Margot estaba sola en la finca y escuchó que alguien la llamaba. Cuando salió, vio a uno de los trabajadores de mi abuelo: “Niña Margo, que tenga almuerzo para don Francisco y los señores que llegaron de Valledupar”. Esos señores eran ganaderos y había que atenderlos, pero en la casa solo había gallinas. Gallinas vivas. Margot jamás había matado una gallina.
Al llegar, los señores ensillaron los caballos y se fueron con mi abuelo a los potreros para ver al ganado. Mientras los hombres miraban vacas, mi abuela correteaba gallinas: logró acorralarlas y agarrar a una más o menos gordita. ¿Y quién la mataba? ¿Cómo se mataba a una gallina? Se asomó a ver si pasaba alguien. Nada. Esperó 10, 15 minutos con la gallina amarrada. Nada. No tenía más tiempo y ese sancocho no se iba a hacer solo. Miró un cuchillo. ¿Será que la decapito? No, no me atrevo, pensó Margot. ¿Y cómo le tuerzo el pescuezo? No, menos.
Le amarró la cabeza a un poste. Con una cabuya diferente le agarró las patas, se envolvió esa pita en una mano y comenzó a correr. La gallina luchó todo lo que pudo, hasta que Margot sintió que paró, así que se giró para revisar. La había ahorcado.
¿Y qué sentiste?, le preguntó mi mamá, quien me ayudó, junto con mi tía Laura, a hacer la reportería para esta columna.
¿Qué sentí? Nada, querida, yo lo que quería era que esa gallina quedara bien muerta para hacer ese sancocho.
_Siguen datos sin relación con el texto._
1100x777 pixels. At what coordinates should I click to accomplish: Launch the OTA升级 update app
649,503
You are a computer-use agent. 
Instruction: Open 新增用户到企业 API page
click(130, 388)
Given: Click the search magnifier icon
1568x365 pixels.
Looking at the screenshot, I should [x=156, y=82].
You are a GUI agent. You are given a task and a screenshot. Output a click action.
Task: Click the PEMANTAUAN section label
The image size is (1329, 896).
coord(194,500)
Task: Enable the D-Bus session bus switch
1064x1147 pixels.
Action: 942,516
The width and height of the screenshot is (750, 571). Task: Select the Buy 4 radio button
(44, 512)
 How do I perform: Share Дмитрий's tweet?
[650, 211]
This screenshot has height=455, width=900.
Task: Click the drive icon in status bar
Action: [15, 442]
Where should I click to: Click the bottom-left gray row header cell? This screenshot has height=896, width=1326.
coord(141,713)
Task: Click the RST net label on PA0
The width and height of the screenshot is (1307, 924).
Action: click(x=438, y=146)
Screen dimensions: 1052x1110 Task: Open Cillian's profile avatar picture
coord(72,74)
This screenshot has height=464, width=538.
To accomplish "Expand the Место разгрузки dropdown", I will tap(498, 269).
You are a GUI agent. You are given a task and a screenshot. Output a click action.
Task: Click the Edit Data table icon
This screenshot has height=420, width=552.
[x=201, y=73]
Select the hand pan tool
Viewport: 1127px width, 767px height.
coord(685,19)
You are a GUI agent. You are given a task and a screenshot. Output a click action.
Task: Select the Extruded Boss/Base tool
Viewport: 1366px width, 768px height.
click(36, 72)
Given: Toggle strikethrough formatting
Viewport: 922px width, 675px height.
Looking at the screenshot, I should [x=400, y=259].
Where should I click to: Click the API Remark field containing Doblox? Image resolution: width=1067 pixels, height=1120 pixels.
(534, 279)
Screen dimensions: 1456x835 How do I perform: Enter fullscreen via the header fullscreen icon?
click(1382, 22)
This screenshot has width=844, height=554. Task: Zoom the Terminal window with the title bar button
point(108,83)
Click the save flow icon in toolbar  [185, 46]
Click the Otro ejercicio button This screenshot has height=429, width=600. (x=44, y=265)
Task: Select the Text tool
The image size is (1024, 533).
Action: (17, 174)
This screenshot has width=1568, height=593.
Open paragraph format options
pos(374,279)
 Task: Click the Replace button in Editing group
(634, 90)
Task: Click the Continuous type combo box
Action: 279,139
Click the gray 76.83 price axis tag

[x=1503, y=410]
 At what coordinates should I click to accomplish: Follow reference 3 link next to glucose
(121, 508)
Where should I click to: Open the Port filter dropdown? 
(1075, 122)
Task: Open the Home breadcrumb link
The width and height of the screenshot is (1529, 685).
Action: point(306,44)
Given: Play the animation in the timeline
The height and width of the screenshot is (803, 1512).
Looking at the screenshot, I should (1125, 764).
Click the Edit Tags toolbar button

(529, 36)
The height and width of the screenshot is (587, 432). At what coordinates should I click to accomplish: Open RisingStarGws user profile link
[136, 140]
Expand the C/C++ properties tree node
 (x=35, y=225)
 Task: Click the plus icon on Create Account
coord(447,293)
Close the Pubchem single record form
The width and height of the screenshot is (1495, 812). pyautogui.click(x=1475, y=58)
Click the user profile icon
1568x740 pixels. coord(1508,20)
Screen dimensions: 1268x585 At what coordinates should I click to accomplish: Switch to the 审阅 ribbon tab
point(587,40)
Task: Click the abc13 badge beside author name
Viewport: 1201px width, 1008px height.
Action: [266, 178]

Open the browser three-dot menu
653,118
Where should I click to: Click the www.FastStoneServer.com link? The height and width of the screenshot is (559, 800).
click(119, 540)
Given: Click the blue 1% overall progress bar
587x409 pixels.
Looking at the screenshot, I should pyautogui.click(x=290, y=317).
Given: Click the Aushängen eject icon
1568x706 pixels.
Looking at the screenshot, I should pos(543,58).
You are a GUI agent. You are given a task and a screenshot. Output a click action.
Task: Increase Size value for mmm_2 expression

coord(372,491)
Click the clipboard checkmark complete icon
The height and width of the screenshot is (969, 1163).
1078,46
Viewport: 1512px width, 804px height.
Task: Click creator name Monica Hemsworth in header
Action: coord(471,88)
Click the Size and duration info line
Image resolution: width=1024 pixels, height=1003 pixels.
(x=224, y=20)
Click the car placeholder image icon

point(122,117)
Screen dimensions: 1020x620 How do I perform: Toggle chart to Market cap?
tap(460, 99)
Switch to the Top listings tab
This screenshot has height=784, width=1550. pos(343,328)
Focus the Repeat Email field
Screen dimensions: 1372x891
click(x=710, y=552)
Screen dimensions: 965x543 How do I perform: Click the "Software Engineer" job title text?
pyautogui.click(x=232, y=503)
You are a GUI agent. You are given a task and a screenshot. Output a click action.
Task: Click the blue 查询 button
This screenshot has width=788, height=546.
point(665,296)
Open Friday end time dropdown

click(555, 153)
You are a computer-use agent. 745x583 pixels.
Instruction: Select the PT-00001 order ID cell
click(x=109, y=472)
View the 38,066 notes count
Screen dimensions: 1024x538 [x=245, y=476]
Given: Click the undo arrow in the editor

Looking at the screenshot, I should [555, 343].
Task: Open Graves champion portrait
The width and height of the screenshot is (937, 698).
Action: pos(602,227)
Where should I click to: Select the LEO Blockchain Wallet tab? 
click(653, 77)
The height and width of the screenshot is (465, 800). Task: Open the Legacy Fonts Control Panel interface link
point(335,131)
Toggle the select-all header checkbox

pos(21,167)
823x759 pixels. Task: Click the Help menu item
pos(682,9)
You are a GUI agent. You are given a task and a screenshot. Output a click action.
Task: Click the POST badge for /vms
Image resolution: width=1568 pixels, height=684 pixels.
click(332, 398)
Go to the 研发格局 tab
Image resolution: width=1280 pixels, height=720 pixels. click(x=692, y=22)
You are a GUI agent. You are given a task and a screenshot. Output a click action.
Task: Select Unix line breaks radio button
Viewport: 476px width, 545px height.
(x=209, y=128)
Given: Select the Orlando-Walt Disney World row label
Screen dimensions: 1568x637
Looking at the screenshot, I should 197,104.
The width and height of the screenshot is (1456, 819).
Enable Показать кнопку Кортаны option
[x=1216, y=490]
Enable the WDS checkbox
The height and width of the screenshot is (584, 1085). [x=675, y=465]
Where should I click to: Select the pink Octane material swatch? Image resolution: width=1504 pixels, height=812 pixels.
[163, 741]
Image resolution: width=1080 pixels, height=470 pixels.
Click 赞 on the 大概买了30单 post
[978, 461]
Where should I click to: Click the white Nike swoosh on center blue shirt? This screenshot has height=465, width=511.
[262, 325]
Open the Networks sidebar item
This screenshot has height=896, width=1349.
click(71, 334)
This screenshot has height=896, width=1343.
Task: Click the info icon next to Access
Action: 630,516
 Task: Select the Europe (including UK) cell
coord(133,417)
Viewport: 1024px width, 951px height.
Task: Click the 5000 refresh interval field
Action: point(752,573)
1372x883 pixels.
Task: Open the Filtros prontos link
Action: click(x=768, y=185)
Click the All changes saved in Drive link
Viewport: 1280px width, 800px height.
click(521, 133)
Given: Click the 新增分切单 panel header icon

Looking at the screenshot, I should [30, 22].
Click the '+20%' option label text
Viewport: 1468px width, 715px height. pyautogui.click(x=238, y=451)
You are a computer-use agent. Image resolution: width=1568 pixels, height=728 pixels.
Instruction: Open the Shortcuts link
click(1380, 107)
A sus 18 años, mi abuela ya había escuchado que, después de matarlas, a las gallinas había que colgarlas de las patas para que la sangre se le fuera a la cabeza, así que así lo hizo. Puso a hervir agua para pelarla, la metió a la olla para que se le aflojaran las plumas, la sacó, se las quitó, le abrió la barriga para sacarle “las menudencias” y, cuando los señores llegaron con mi abuelo y el negocio del ganado cerrado, el almuerzo estuvo listo.